Sokaklarda yaşanan toplumsal olaylarda polisin en büyük zorluğu, suç işleyen eylemcilerle, masum vatandaşları birbirinden ayırmak. Zira kimin eylemci, kimin işine gücüne giden sade vatandaş olduğunu bilmek pek kolay değil. Bunu ayırt edebilmek, tecrübe ve zeka gerektiriyor.
Bunun için polislerimiz türlü taktikler deniyor.
Örneğin 'boyalı su' püskürtmek gibi....
Panzerden saçılan kırmızı renkli su üzerinize değdi mi yandınız!

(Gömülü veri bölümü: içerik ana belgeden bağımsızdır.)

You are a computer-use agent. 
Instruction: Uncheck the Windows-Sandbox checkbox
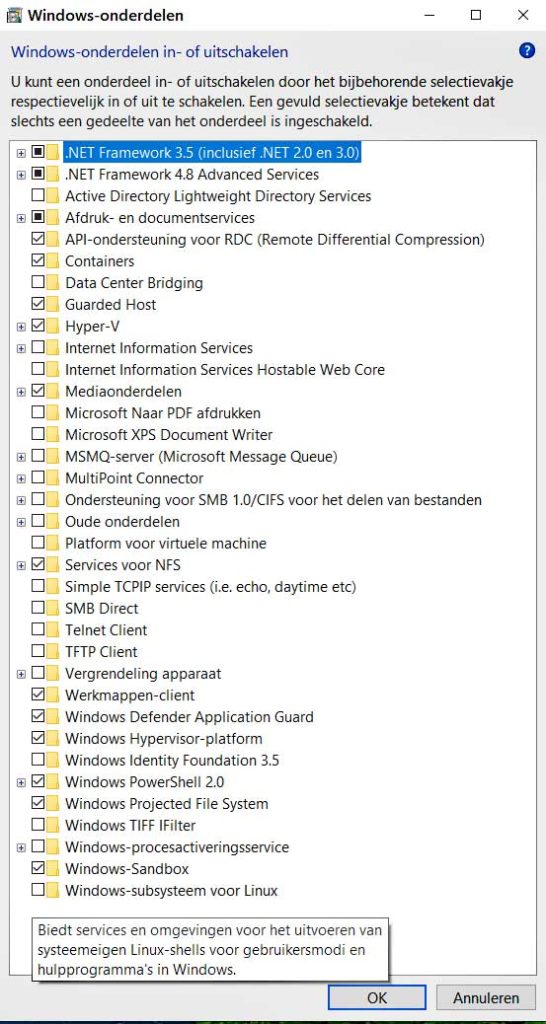point(38,869)
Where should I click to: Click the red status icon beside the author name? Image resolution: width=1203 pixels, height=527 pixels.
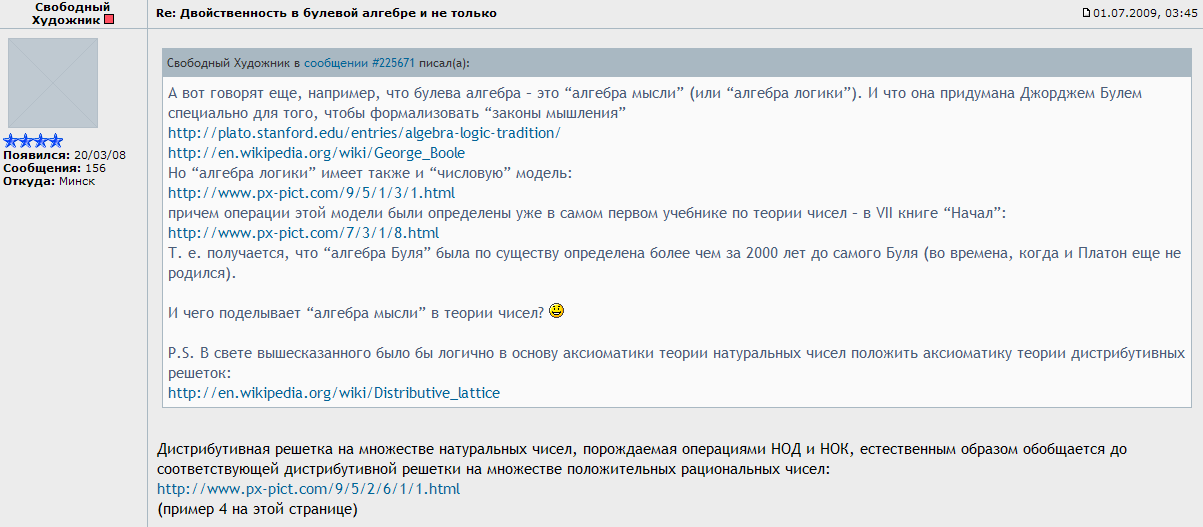109,20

Geçenlerde de bir kafeteryaya sığınan genç göstericileri, ordada vakit geçiren müşterilerden ayırmak için polis son derece ilginç bir yönteme başvurmuş, 'ter kontrolü' yapmıştı. Görevli memurlar, ellerini gençlerin sırtına daldırıp terli olanları tutuklamışlardı.

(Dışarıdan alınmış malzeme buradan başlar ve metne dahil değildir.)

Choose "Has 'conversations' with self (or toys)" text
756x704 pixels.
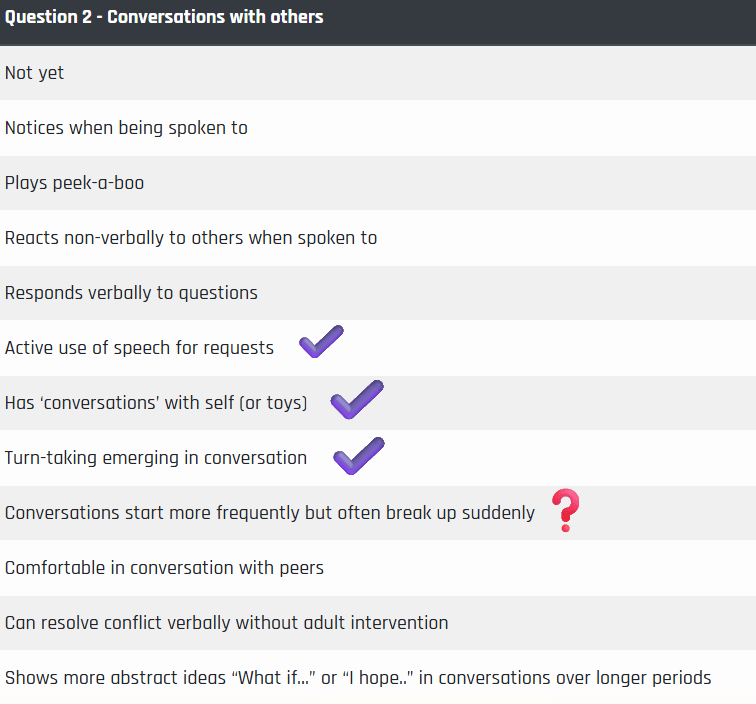pyautogui.click(x=156, y=403)
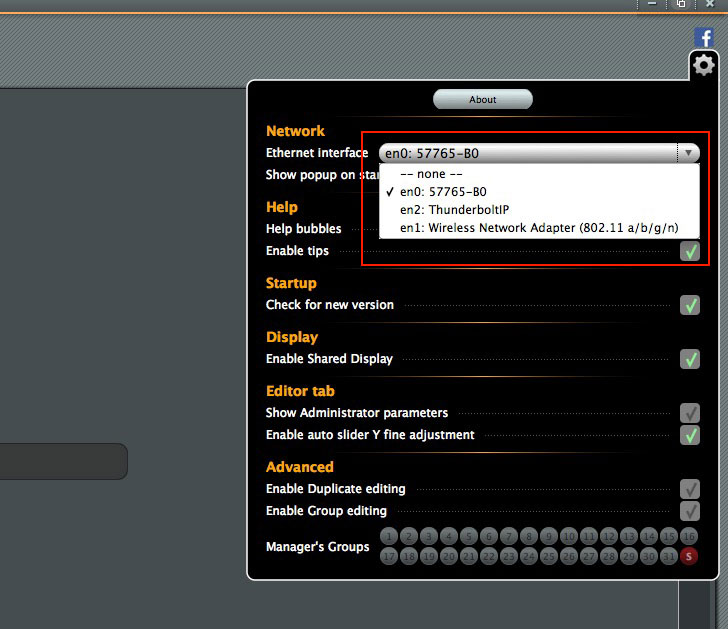The image size is (728, 629).
Task: Click the red S group button
Action: point(689,556)
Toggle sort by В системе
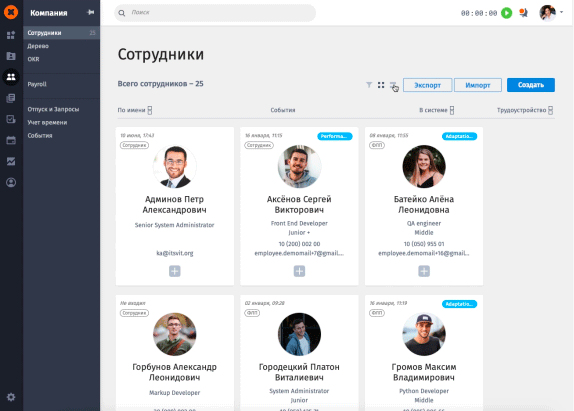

Son yöntemi ise haber bültenlerinde gördüm ve doğrusu çok güldüm.
Diyarbakır'daki olaylarda göstericilerin bazıları polisten kaçmak için camiye sığınmıştı. Komiser, şüpheli gördüğü birine sordu: "Öğle namazı kaç rekat?" Delikanlı kekeleyerek yanıt verdi: "Dö.. Dört rekat..."
Komiser bıyık altından güldü: "Dört rekat mı?
Allah kabul etsin..."
Sonra ekip arkadaşlarına talimat verdi: "Gözaltına alın bu arkadaşı..."
Camiye sığınacak göstericilere naçizane tavsiyem, yanlarında Namaz Hocası kitabını bulundurmaları!